From the Harvard Business Review Tip of the Day email:
Most companies spend more on hiring in sales than they do in any other part of the organization. With an average annual turnover rate of 25 to 30%, and direct replacement costs ranging from $75,000 to $300,000, there’s a big opportunity for improvement. Here are a few places to start (emphasis mine):
- Focus on behaviors. A primary cause of turnover is poor job fit. Consider ramping up assessment tools, simulations, and interviewing techniques to help identify the right people. Or, try temporary positions to assess people on the job before offering a full-time position.
- Be clear about the relevant “experience” needed. Make sure that a candidate’s previous experience really aligns with your own market, geography, culture, customer groups, and technologies.
- Conduct on-going talent assessments.

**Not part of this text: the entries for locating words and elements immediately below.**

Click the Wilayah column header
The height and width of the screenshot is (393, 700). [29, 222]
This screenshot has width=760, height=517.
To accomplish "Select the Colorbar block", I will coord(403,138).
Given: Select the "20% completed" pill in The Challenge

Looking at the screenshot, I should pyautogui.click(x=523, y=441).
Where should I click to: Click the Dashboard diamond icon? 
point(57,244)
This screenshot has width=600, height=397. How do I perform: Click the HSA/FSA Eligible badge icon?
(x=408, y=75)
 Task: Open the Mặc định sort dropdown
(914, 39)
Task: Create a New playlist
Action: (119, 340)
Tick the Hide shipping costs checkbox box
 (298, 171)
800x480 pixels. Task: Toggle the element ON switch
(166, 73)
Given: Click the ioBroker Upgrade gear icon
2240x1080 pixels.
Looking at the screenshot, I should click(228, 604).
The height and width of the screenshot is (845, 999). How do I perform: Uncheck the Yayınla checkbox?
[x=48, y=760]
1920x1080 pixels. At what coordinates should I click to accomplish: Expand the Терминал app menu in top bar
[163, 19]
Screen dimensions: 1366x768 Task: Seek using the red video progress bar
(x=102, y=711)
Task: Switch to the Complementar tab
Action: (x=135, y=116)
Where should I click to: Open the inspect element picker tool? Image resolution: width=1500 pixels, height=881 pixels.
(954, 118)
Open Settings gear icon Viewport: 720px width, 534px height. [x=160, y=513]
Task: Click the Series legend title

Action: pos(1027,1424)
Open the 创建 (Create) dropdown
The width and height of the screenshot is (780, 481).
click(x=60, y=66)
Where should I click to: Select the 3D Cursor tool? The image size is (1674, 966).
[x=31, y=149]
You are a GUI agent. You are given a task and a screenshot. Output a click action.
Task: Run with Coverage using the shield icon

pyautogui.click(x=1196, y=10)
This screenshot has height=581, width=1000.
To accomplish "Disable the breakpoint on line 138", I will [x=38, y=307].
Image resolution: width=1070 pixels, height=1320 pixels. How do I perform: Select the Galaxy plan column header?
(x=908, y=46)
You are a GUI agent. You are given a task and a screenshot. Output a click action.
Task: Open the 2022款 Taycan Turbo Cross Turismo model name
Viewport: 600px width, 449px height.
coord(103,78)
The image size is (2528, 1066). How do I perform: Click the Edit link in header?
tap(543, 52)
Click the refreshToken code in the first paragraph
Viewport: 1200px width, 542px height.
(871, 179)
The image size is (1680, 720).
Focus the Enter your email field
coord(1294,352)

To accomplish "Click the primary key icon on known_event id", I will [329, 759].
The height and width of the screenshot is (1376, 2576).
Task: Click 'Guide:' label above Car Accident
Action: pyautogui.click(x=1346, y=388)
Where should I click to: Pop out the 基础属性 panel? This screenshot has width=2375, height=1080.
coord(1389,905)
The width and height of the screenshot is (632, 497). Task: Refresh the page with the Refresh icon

Salespeople need to constantly adapt their own skills to changing markets and buyer motivations, and managers need to vigilantly track those skills.
If you make only 1 adjustment to your sales hiring process, make the change to using the right sales assessment. I’ve had the opportunity to work with sales assessment tools for the past 15 years and the reason they are effective is this – they neutralize hiring bias. Every one of us has natural biases towards ourselves whether we are aware of it or not. This bias can corrupt a hiring process especially if we are sitting across from a sales candidate with highly-developed people skills.
The beauty of assessments is that they are objective. When you use them earlier in the hiring process, you maintain objectivity longer which is fundamentally important. The hiring decision will ultimately come down to a human-based decision which introduces bias. There is not avoiding that fact. The key is to limit the bias to candidates that you have objectively assessed and are certain that they have the right blend of behaviors, skills, motivations and aptitudes to be successful in your specific sales role.